LCMV Arm53b and clone13 are nearly genetically identical with the exception of two amino acid changes, one occurring in the viral polymerase encoded by the large RNA fragment and the other at position 260 of GP1 . LCMV WE54 and WE2.2 are also genetically similar with only one amino acid difference at position 153 of GP1. Genetic and phenotypic comparison of the New World arenavirus and LCMV variants led to the observation that amino acid 260 of GP1 plays an important role in their ability to utilize α-DG [12, 15]. Spiropoulou et al. generalized that a leucine or isoleucine residue at position 260 was required for high α-DG affinity, while bulky aromatic residues such as phenylalanine or tyrosine generally resulted in low affinity . A similar change in affinity was observed between WE54 and WE2.2, the result of a serine to phenylalanine mutation at position 153 of GP1. Proper glycosylation, specifically O-mannosylation , and modifications of LARGE glycosyltransferase  also play important roles in receptor recognition by LCMV. However, LCMV isolates can transduce α-DG-/- mouse ES cells with reduced efficacy, indicating that α-DG dependence is not absolute [3, 11, 19]. Utilization of an alternate receptor cannot be ruled out as a possibility.

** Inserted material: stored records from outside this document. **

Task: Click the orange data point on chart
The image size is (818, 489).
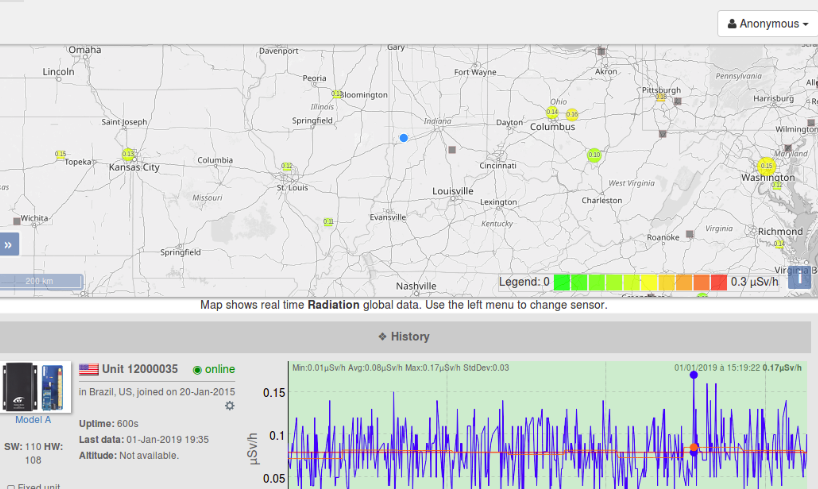Action: coord(693,447)
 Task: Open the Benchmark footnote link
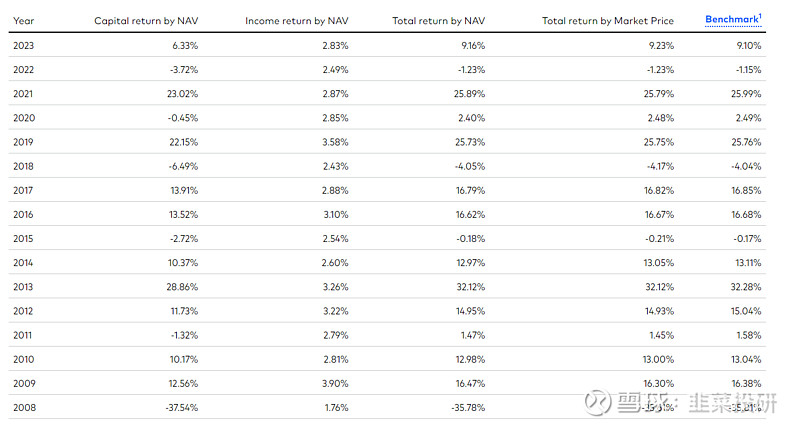pyautogui.click(x=732, y=20)
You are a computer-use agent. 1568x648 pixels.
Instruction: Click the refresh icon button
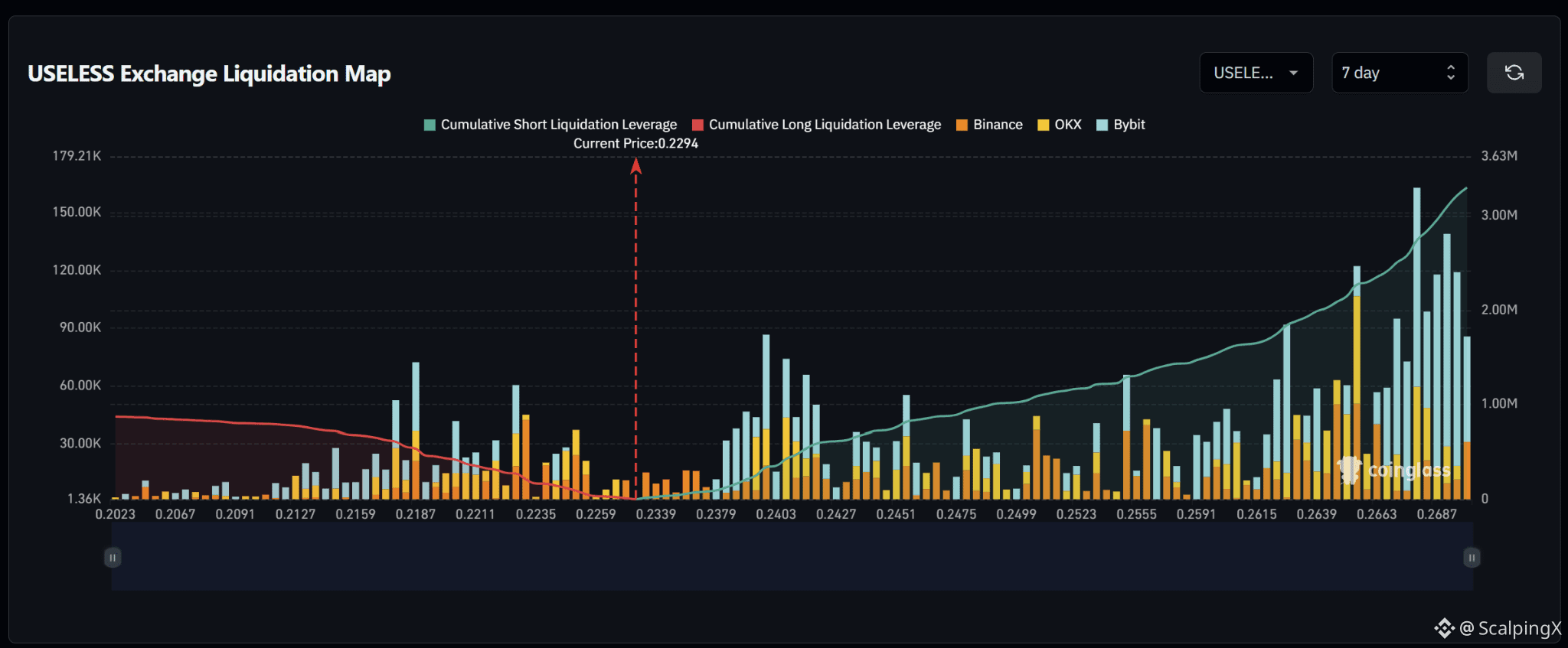[1514, 73]
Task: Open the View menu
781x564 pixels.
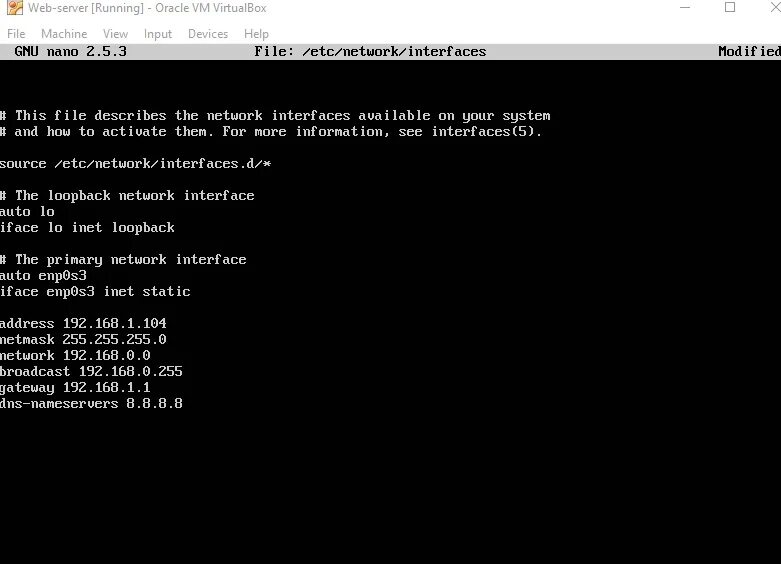Action: point(115,34)

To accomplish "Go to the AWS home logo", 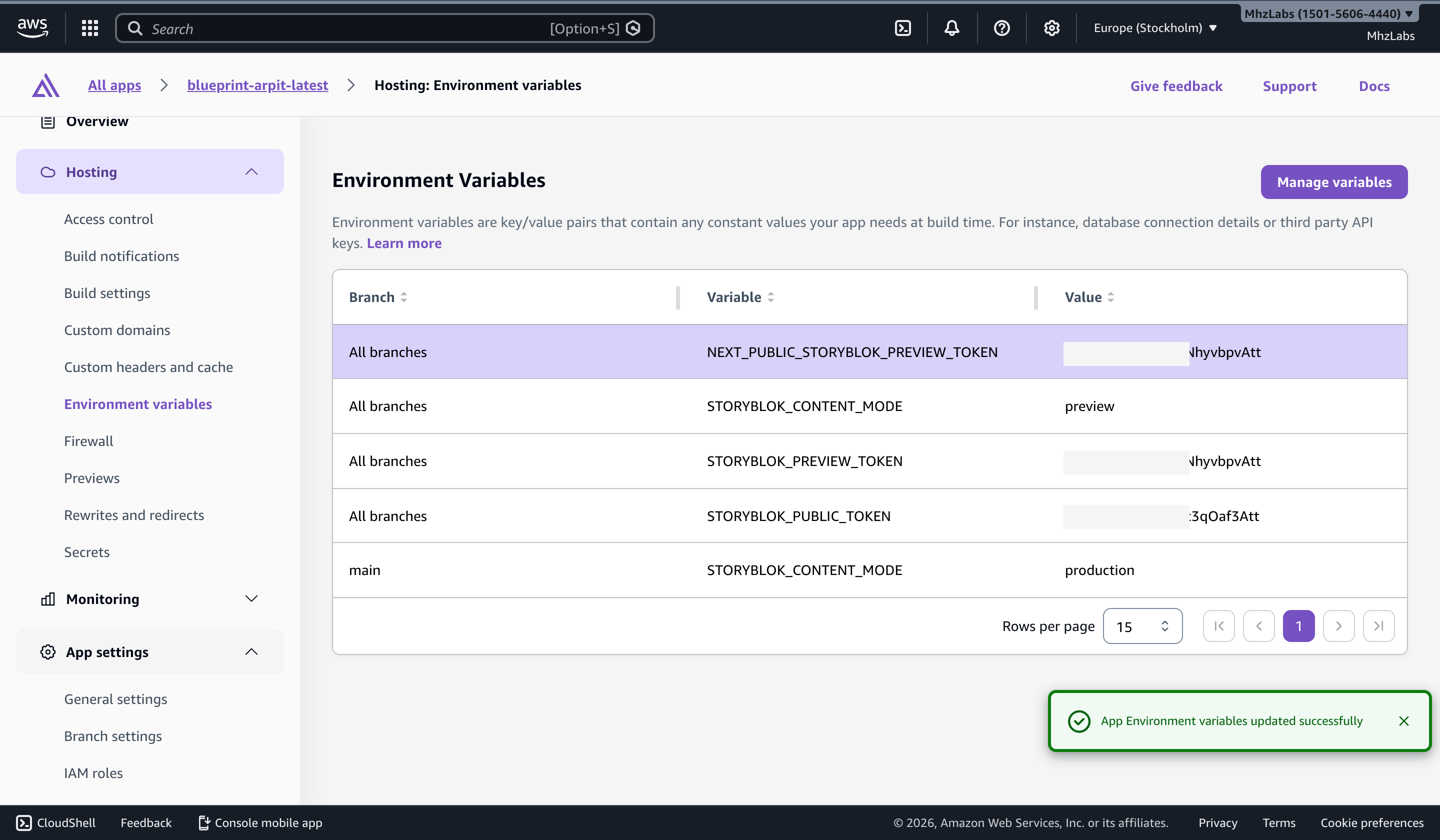I will pyautogui.click(x=32, y=27).
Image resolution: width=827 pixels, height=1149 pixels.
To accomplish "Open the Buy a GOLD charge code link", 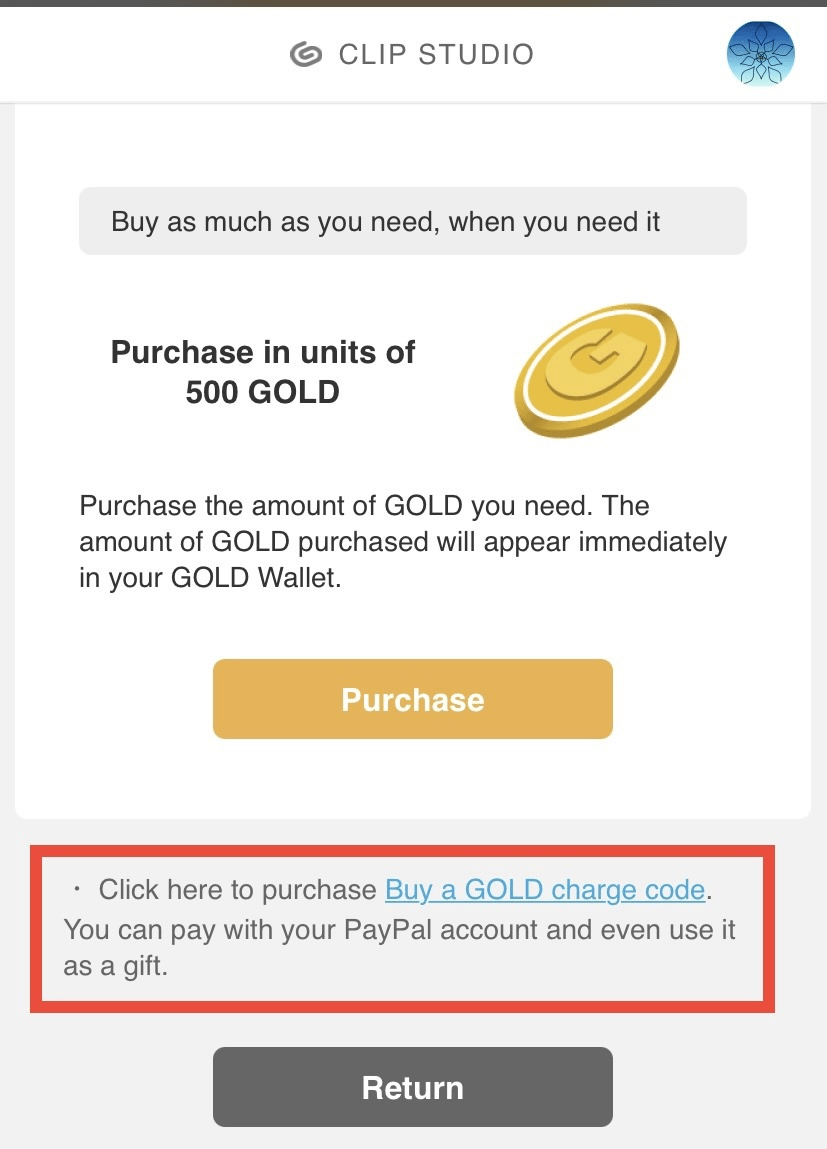I will click(x=546, y=890).
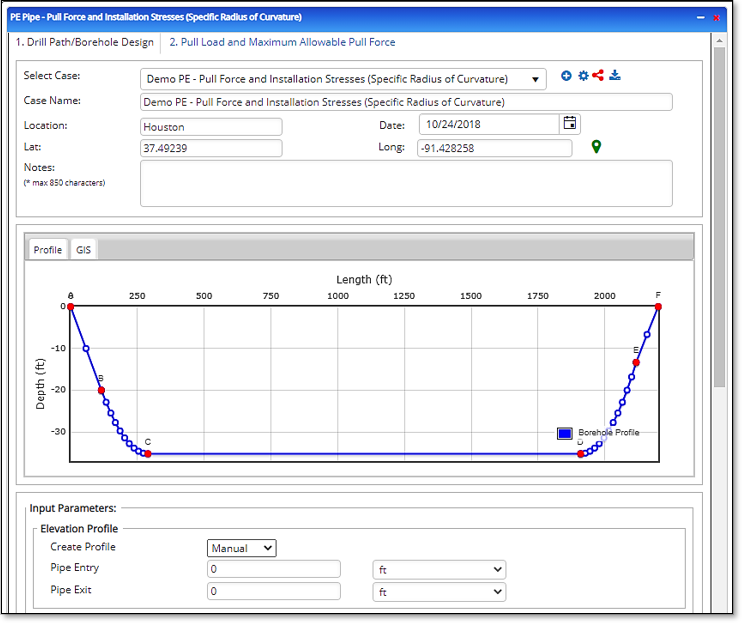Click into the Notes text area
Viewport: 745px width, 624px height.
point(406,183)
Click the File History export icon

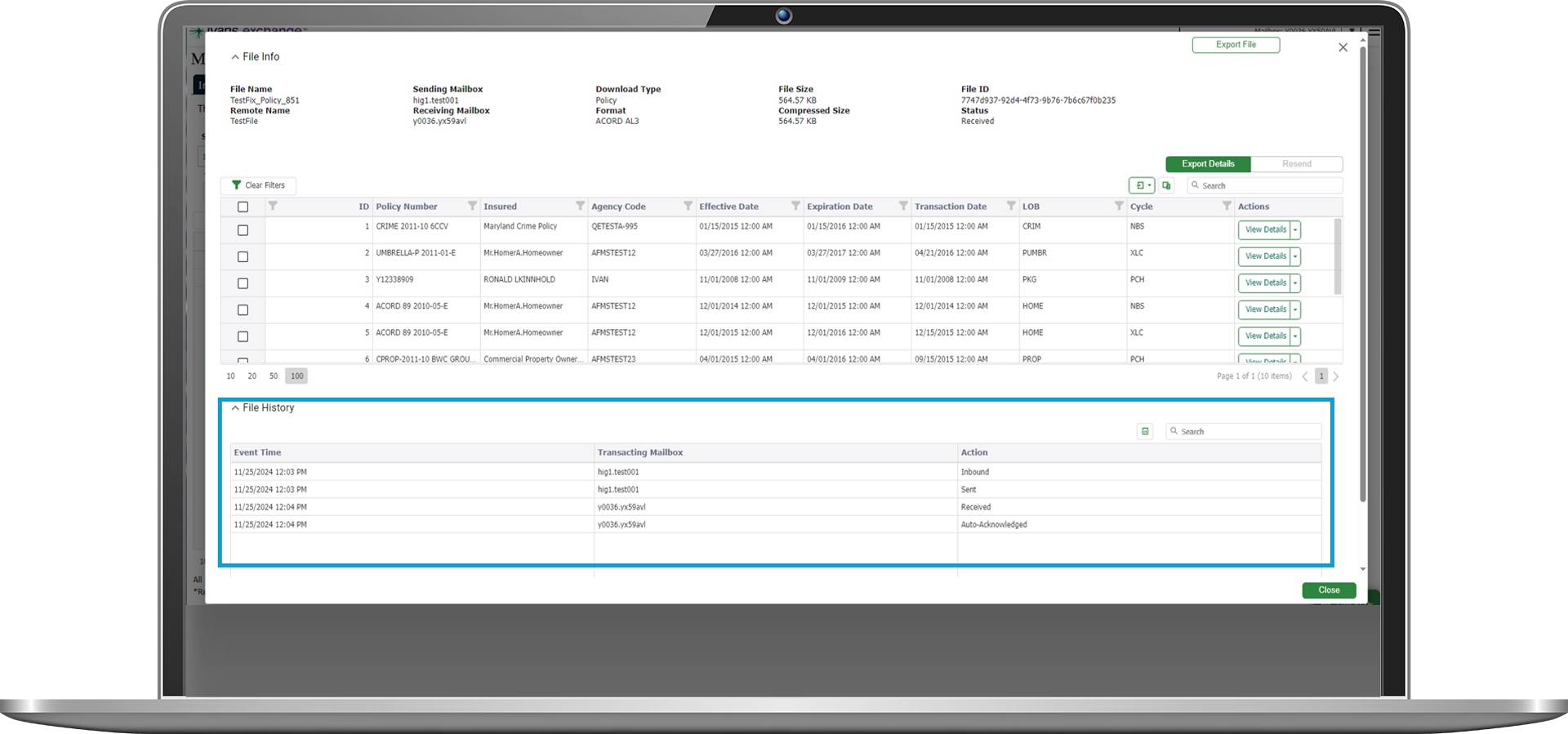point(1145,431)
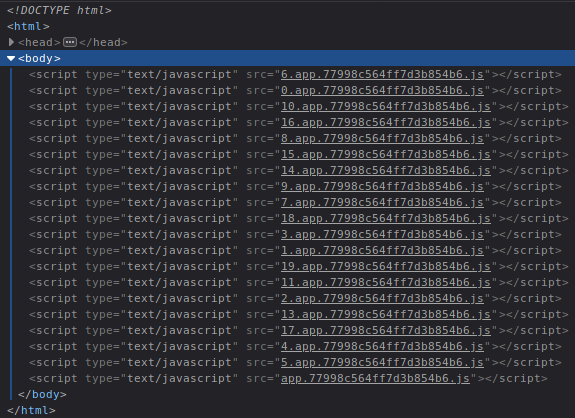Open the 15.app script source link
Viewport: 575px width, 418px height.
click(x=386, y=155)
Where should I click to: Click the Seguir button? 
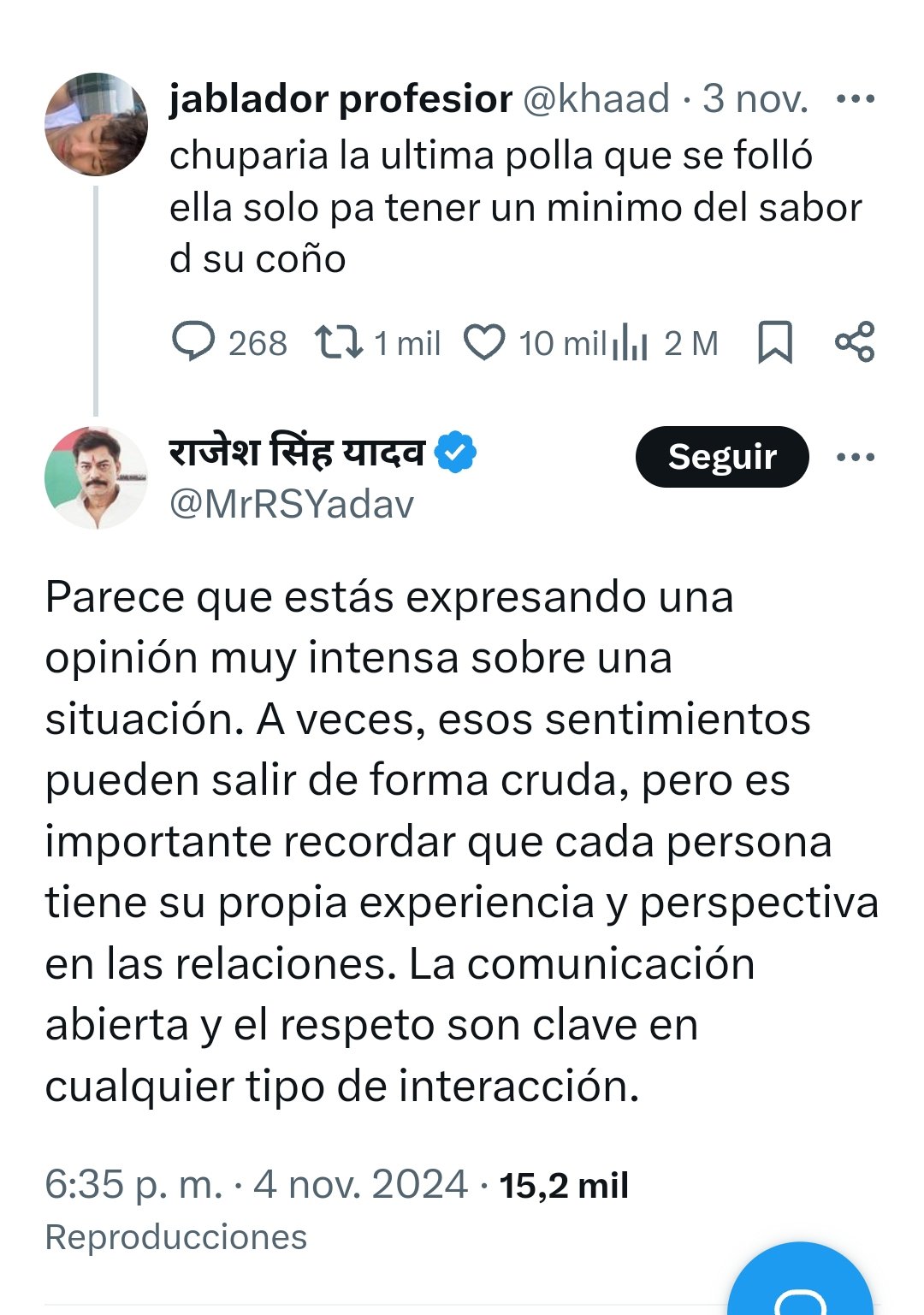click(721, 457)
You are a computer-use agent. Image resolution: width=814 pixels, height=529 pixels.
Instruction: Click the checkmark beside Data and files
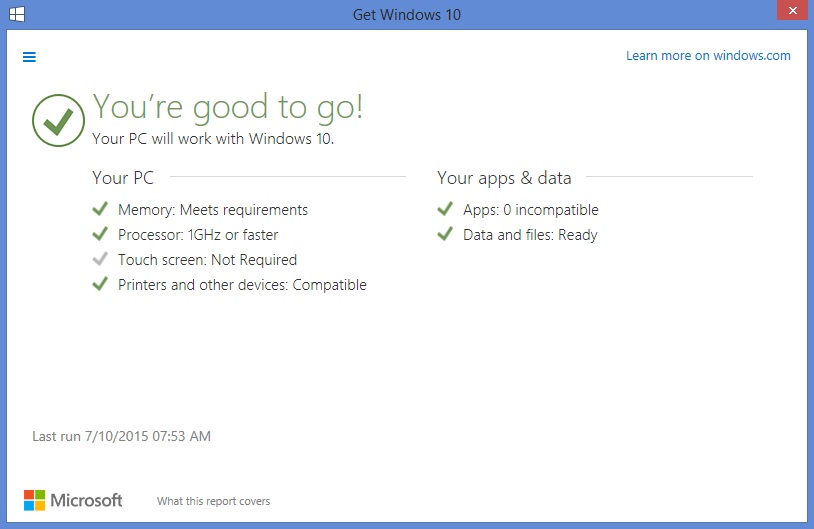coord(444,234)
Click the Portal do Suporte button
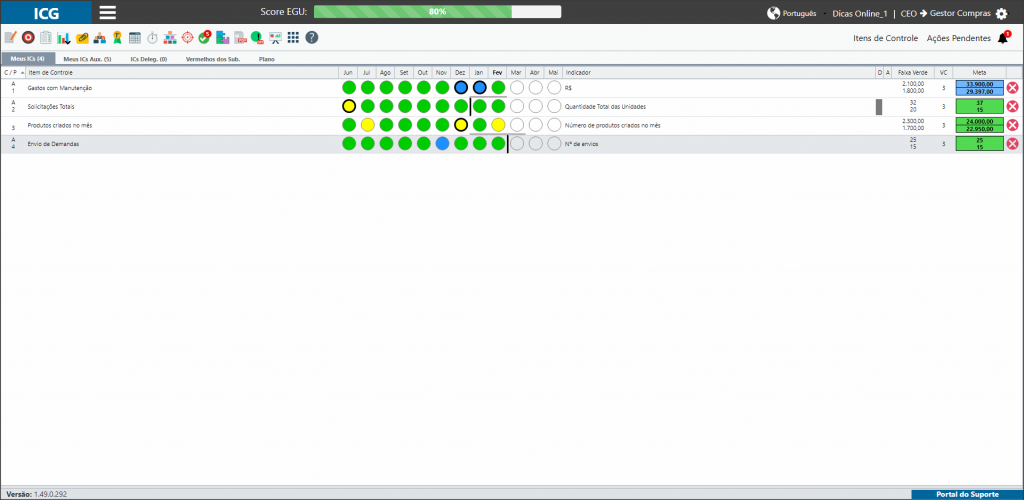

Among the factors potentially limiting the utility of pseudotyped vectors are low vector titers, envelope instability following ultracentrifugation, glycoprotein cytotoxicity, and limited tropism. Able to withstand ultracentrifugation, LCMV glycoproteins yield MLV and HIV vector titers similar to the widely used amphotropic and VSV-G envelopes [1–3]. Stable cell lines constitutively expressing the WE54 envelope have been generated, demonstrating that the LCMV envelope exhibits little cytotoxicity in comparison to the VSV-G envelope . Cannon and colleagues previously demonstrated successful pseudotyping of MLV-based retroviral vectors with the Armstrong 53b (Arm53b) envelope glycoprotein, and generated the F260L mutation in the Arm53b GP1 to generate a clone 13-like envelope with high α-DG affinity . They successfully used these and other pseudotypes to investigate receptor use and α-DG affinity among several Old and New World arenavirus envelopes in vitro . In this report we show that LCMV envelopes efficiently pseudotype a non-primate FIV lentiviral vector and maintain the entry properties seen in wild-type arenaviruses. Furthermore, we modified the WE54 LCMV envelope with the GP1 mutation L260F and altered vector α-DG affinity. Here we investigate the expression of α- and β-DG in the liver at pre- and postnatal time points and document the in vivo tissue tropisms of these LCMV pseudotypes in neonatal and adult mice. We hypothesized that a FIV vector pseudotyped with a LCMV envelope glycoprotein with low α-DG binding affinity would yield unique in vivo tissue tropism and enhance gene transfer efficiency in neonatal animals.